Other fixed costs include your lease and utilities.
Variable costs include payroll and supply costs.
To estimate staff costs, it's necessary to estimate the overall man-hours you will need. We like to break these into clinical hours and administrative hours. For the former, you will be able to use a mix of RNs and scrub techs. To find out their hourly rate, talk to nurses in your local hospital and examine national averages. We also use the Federated Ambulatory Surgery Association ASC Employee and Benefits and Salary Survey, which is broken down by state.
As for supplies, collect or create preference cards for the most common cases for all surgeons, then calculate the costs. We use an ASC management software program to do this. Multiply the costs per case by the number of cases you expect to do each month.
It's important to do a realistic cash-flow analysis along with the study. This is simply an estimate of how much money you will have in your bank account at any given time.
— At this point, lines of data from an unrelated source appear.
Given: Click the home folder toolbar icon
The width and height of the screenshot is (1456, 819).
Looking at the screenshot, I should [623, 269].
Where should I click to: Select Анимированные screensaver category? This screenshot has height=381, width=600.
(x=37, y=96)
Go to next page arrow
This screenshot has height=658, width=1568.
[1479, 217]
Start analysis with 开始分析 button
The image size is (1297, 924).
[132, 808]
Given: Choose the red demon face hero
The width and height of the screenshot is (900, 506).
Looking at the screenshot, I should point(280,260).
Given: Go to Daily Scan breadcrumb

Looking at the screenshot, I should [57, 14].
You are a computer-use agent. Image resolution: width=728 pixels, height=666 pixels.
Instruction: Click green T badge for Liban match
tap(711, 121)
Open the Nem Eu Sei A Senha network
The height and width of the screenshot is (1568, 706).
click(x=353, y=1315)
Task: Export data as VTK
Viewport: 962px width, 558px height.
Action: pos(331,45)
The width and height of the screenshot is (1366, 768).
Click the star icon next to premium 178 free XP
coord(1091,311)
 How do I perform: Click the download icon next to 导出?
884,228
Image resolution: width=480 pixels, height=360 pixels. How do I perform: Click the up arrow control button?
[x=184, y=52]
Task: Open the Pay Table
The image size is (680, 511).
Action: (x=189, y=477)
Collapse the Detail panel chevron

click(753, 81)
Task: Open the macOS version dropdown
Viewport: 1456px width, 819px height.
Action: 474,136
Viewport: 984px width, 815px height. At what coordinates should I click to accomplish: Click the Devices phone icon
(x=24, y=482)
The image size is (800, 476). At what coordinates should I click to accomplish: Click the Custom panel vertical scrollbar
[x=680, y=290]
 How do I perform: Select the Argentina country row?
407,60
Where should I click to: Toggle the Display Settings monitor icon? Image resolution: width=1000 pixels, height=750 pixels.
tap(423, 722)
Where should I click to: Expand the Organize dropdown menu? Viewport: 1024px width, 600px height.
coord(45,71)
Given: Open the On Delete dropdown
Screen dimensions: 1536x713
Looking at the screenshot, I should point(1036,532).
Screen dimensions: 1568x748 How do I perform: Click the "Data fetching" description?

It is very possible for a profitable ASC to go bankrupt. First, you must achieve accreditation before some insurance companies will reimburse you at all, a three- to six-month process. Second, at start-up, under the best of circumstances collections will take 75 days. More typically, they take 120 days. Most experts recommend having no less than three and preferably six months' worth of operating capital on hand when you open.
At the end of the process you can construct a reasonably accurate pro-forma income statement (See Statement on page 10), complete with cash flow. What's acceptable varies from person to person, but at a minimum the center should do well enough to pay off the start-up costs within five years.
A note here: It pays to think not just about the first year, but the "out" years as well. It is difficult to impossible to predict what will happen to health care in general, but you should definitely think about what will happen with the partners in your ASC. For example, if key members of the group plan to retire in the near future, you need to think about how you will replace those cases.
One final note: Doing this feasibility study is not free. Expect to invest a minimum of $10,000 and usually more.
We wish you the best of luck with your exploration. Be optimistic, but temper your outlook with the knowledge that not every ASC is meant to be. If you base your decision on the facts, you will have won in the long run.